The Identification of Long Non-coding RNA H19 Target and Its Function in Chronic Myeloid Leukemia

• Published in: Molecular therapy. Nucleic acids Vol. 19; pp. 1368 - 1378
• Main Authors: Yang, Juhua, Yin, Zhao, Li, Yumin, Liu, Yanjun, Huang, Guiping, Gu, Chunming, Fei, Jia
• Format: Journal Article
• Language: English
• Published: United States Elsevier Inc 06.03.2020; American Society of Gene & Cell Therapy; Elsevier
• Subjects: antisense; bioinformatics prediction; CML; H19; long non-coding RNA; mass spectrometry; RNA pull-down assays; target identification; transcription in vitro; bioinformatics prediction; H19; CML; transcription in vitro; target identification; mass spectrometry; long non-coding RNA; RNA pull-down assays; antisense
• ISSN: 2162-2531; 2162-2531
• DOI: 10.1016/j.omtn.2020.01.021

H19 is a long non-coding RNA which was lowly expressed in chronic myeloid leukemia (CML).
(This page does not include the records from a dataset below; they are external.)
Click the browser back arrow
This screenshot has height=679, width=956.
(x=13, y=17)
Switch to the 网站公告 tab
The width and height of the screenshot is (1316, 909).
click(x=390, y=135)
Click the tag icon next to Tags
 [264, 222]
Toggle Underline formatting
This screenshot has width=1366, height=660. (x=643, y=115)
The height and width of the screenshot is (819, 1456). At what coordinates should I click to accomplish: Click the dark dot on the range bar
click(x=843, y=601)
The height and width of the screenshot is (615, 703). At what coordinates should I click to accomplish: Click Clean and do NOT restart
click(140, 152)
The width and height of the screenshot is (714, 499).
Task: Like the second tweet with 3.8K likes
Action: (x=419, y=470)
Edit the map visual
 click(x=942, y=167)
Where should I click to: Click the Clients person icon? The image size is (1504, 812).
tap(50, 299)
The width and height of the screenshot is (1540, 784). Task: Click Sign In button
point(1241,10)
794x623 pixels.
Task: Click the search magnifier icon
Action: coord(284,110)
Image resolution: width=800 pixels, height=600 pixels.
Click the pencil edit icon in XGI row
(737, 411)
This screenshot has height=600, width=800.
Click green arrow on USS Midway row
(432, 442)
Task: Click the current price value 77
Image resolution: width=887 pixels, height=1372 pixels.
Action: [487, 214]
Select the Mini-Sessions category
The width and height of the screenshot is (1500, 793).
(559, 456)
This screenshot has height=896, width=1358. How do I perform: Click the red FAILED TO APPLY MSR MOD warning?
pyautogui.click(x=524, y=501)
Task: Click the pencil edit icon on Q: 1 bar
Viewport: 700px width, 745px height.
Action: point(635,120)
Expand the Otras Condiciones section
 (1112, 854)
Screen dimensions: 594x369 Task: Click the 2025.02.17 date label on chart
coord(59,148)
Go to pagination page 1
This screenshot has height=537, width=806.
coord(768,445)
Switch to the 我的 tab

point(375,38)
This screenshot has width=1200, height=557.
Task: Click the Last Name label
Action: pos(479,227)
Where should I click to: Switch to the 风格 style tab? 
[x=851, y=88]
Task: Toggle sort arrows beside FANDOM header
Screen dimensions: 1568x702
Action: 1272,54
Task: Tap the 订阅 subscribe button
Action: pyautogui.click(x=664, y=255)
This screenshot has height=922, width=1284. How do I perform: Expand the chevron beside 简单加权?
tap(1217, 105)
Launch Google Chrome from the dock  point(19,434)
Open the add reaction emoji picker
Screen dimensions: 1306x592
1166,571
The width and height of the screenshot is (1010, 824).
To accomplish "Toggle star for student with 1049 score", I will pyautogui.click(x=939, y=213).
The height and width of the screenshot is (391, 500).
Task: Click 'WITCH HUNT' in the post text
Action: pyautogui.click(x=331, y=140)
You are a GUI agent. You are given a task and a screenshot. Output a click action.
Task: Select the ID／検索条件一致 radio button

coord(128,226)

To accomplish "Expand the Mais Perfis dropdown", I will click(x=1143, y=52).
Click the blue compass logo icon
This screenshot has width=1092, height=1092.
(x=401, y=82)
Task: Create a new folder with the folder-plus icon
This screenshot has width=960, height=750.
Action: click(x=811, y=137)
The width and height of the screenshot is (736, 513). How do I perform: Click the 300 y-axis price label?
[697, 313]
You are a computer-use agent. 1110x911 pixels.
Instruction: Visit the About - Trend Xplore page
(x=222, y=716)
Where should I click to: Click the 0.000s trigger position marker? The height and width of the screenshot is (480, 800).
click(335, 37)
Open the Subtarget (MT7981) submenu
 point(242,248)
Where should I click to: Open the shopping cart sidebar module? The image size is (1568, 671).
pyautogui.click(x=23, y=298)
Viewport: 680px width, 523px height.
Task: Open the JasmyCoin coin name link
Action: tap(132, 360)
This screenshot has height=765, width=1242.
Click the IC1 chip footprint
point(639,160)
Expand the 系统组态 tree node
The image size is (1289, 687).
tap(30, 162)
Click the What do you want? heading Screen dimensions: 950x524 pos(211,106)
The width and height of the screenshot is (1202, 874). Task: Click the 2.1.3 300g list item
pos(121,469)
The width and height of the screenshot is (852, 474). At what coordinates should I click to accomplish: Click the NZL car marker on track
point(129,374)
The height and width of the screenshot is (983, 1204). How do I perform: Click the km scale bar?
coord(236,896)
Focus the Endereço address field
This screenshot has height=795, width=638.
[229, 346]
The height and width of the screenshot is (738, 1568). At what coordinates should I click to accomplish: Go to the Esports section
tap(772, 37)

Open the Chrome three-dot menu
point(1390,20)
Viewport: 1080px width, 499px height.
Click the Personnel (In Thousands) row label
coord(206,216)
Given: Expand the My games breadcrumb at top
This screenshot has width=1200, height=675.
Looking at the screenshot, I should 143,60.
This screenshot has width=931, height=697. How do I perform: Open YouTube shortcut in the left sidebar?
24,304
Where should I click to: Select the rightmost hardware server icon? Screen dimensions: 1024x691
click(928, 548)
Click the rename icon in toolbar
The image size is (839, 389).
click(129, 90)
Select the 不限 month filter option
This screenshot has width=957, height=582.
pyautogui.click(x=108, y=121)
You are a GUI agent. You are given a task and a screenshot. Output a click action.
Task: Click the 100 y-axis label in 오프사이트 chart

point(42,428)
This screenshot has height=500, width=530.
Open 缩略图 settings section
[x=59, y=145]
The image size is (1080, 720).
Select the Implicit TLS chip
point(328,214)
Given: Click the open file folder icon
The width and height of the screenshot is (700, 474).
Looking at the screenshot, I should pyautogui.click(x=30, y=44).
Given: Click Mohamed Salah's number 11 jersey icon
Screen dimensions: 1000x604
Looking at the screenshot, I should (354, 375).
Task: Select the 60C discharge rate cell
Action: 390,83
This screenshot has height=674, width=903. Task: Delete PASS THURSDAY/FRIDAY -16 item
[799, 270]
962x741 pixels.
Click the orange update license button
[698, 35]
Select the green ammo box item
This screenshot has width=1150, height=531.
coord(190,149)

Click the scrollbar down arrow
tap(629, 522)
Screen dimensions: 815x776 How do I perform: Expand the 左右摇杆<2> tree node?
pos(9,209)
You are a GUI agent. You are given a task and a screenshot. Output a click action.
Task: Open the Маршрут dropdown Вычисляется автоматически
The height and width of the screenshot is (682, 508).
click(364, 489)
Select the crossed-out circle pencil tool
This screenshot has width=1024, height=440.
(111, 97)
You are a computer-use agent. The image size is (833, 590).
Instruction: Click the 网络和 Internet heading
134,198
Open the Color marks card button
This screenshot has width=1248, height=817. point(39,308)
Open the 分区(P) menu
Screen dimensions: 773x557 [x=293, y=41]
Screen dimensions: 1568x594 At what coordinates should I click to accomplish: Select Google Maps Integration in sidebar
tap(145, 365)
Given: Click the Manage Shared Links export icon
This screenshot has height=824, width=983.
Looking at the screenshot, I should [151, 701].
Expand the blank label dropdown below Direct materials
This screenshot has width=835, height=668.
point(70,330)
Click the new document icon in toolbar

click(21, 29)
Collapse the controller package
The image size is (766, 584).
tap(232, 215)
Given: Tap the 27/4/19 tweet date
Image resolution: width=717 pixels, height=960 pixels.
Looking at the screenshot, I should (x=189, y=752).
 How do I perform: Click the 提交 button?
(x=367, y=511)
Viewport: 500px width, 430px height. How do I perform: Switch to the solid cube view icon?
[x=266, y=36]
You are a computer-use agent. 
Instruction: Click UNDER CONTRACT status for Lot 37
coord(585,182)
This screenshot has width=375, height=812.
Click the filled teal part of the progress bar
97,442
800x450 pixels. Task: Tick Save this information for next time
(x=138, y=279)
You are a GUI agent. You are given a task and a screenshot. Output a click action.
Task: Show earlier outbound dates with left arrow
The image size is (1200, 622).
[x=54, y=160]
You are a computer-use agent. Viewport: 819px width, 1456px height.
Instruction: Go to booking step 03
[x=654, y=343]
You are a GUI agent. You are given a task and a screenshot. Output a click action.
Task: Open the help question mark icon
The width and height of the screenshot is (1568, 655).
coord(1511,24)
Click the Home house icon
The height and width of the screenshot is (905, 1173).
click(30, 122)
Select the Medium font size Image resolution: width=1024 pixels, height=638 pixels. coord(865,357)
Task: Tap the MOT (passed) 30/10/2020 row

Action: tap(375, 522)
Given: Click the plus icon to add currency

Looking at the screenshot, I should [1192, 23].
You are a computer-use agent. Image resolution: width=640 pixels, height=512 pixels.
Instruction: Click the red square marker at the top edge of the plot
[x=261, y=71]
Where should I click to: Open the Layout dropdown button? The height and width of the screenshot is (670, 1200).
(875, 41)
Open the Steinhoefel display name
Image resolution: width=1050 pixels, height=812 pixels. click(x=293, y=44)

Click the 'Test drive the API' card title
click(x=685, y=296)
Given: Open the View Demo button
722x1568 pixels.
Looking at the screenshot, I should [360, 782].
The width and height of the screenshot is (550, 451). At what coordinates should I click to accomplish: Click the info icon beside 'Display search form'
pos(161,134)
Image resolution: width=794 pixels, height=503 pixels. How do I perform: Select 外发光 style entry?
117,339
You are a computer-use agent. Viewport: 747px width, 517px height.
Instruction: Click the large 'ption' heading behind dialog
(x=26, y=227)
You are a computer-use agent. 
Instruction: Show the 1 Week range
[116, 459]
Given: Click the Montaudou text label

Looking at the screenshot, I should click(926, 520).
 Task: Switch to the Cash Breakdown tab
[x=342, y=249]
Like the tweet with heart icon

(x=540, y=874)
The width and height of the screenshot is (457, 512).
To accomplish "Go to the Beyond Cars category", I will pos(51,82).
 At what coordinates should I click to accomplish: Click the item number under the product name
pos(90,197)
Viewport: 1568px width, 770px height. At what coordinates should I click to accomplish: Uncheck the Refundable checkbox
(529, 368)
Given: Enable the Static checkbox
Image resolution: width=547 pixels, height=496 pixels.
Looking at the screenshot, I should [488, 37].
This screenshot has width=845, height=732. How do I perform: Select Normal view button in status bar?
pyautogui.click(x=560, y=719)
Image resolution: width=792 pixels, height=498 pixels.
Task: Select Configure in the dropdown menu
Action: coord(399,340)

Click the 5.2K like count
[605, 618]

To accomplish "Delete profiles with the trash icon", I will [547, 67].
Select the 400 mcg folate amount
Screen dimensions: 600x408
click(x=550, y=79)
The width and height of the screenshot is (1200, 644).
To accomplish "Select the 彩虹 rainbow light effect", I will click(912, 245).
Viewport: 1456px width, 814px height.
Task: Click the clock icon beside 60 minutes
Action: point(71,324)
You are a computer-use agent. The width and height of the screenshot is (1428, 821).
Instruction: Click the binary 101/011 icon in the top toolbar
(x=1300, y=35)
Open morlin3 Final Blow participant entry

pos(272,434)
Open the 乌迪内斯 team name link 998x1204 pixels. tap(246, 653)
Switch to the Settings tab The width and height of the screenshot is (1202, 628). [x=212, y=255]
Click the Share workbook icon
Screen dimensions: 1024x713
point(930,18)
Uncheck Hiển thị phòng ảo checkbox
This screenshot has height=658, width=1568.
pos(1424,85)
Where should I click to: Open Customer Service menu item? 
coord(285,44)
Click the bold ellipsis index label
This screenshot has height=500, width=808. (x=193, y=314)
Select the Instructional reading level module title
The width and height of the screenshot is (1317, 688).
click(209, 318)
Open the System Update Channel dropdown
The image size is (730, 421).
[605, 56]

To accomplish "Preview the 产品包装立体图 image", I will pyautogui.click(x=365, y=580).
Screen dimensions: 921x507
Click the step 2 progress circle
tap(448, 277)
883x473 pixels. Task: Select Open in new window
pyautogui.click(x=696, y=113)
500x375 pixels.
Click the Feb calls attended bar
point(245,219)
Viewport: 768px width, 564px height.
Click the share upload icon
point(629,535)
Here, we found that the overexpression of H19 significantly inhibited cell viability and colony formation and prolongs survival in CML cell lines and three xenografted mouse models. The H19 target proteins and microRNAs (miRNAs) were identified using a combination of computational prediction and RNA pull-down, including PCBP1, FUS protein, and miR-19a-3p and miR-106b-5p. Targeting PCBP1, FUS protein, miR-19a-3p, and miR-106b-5p significantly inhibits the cell growth and colony formation of CML cell lines. Co-overexpression of H19 and PCBP1, FUS, miR-19a-3p, and miR-106b-5p decreases the inhibitory effect of H19 in CML. These findings might provide a novel molecular insight into CML.